中国で報道統制が行なわれているのは周知の事実。中国問題に詳しいジャーナリストの相馬勝氏によれば、中国では報道は共産党の主張を宣伝する「喉と舌」と呼ばれているという。
「報道規制を担っているのは中国共産党の中央宣伝部で、その下に各省の宣伝部がある。各省の宣伝部は毎日、新聞やテレビ局の幹部に対してブリーフィングを行ない、その内容がトップニュースになる。さらに新聞の場合は、発売前にでき上がった記事を宣伝部に届けることになっている。
今回、中国広東省の週刊紙『南方週末』で、憲政の実現を求めた社説が習近平総書記の唱える『中華民族の偉大な復興の夢』に沿った内容に書き換えられた問題は、事前に書き直させたが、正月号の社説ということで、通常よりも早めに検閲を行なったのだろう」
中国政府の国家新聞出版総署によれば、中国国内には全国、地方紙合わせて新聞約2000紙、雑誌は約1万誌あるが、その隅々にまで政府の言論統制の目が光っている。 無論、テレビやラジオも同様である。国営放送の中央電視台を頂点にテレビ・ラジオが計500局近くあるとされるが、そちらも厳しい管理下に置かれている。

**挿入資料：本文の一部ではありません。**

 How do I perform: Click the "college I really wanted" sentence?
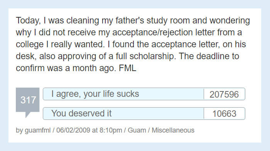pyautogui.click(x=60, y=45)
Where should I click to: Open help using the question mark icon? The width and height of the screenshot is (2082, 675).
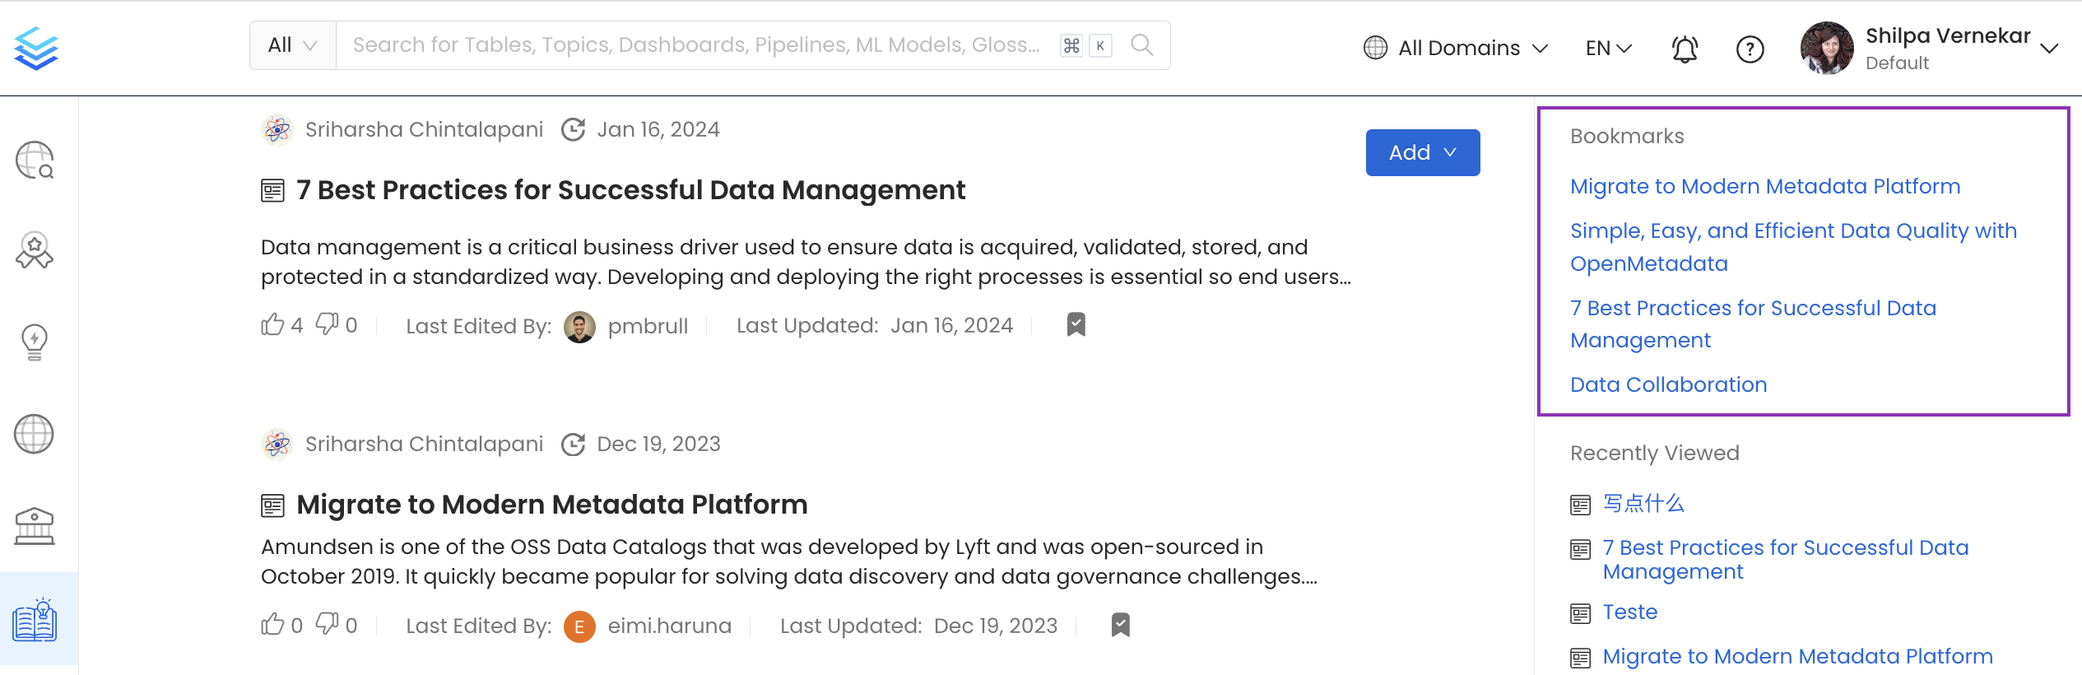(1750, 49)
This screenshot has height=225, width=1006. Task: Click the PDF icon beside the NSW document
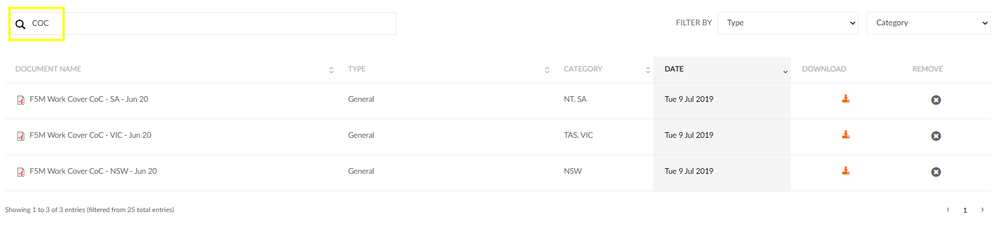pos(21,172)
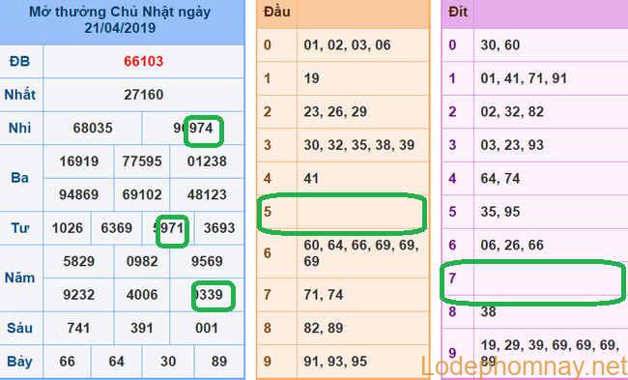
Task: Click the circled 971 in the Tư row
Action: pyautogui.click(x=172, y=231)
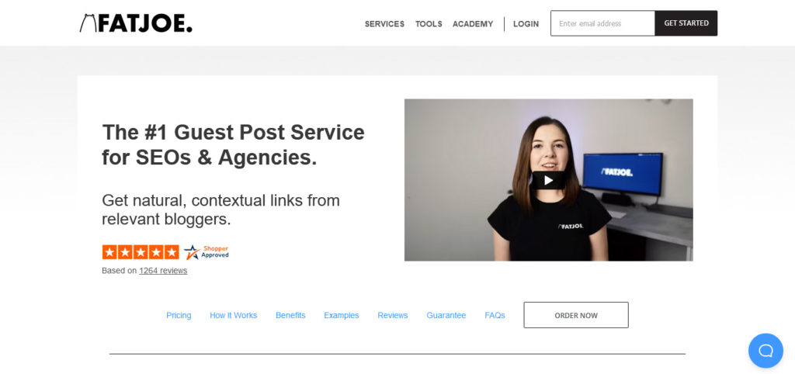
Task: Click the orange five-star rating
Action: tap(141, 252)
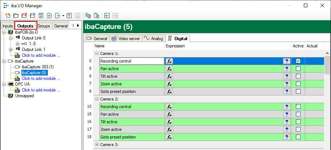Open fx editor for Camera 2 Tilt active
The image size is (331, 150).
[169, 122]

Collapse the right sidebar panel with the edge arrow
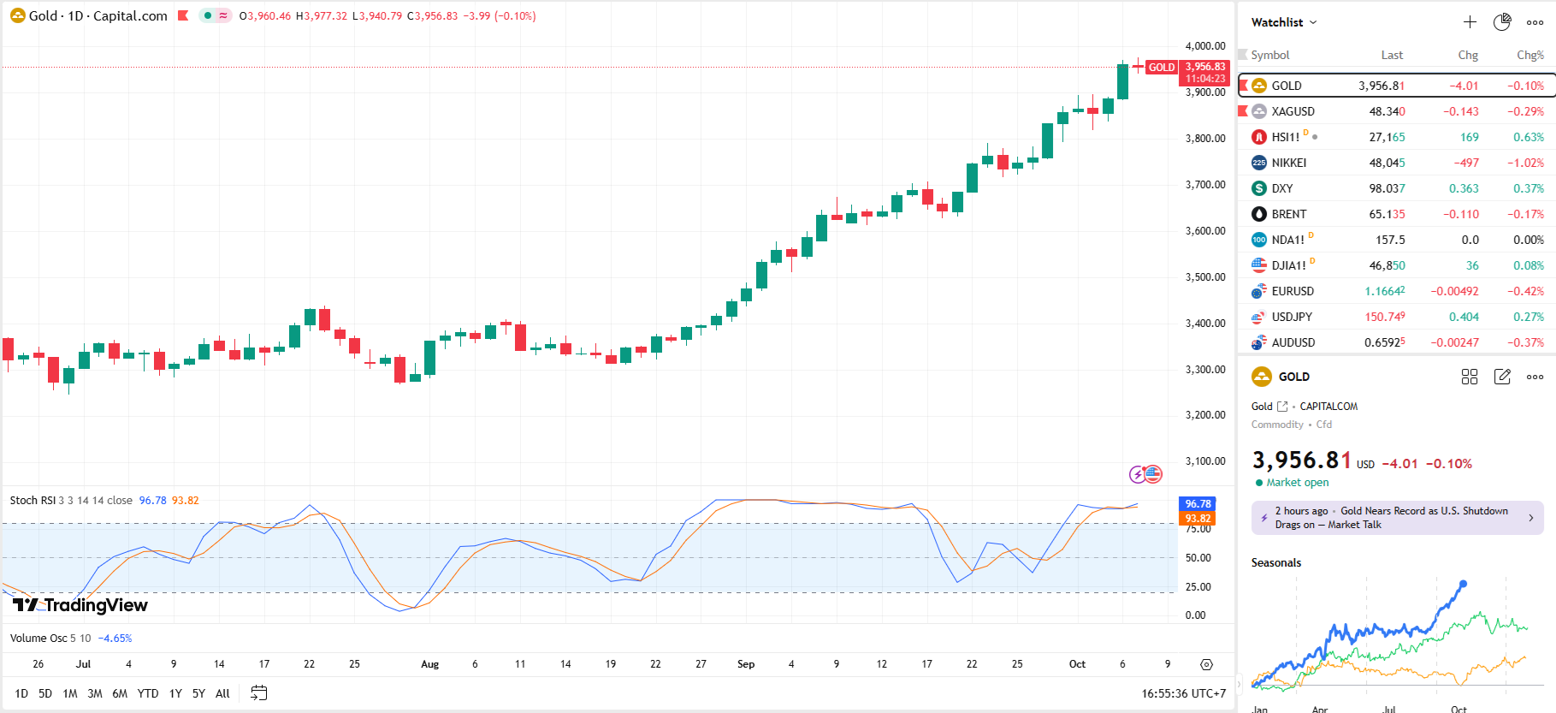point(1237,356)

北海道大学大学院メディア・コミュニケーション研究院の渡邉浩平教授は指摘する。
「基本的にはテレビ局はどこも政府や自治体とほぼ同じ存在で、機関紙のように番組を党・政府が作る形になっている。衛星放送については、一般家庭は衛星アンテナを設置できないので、ケーブル回線を通じて見る。
『南方週末』問題を報じたNHKの海外放送が一時的に真っ黒になり、音声が途絶えたのも、省のテレビ局が事前にチェックして放送を止めたということでしょう」
言論の自由などほど遠く、かくも徹底した報道統制を敷く中国。それは「表現の自由」を全く無視した検閲手法だ。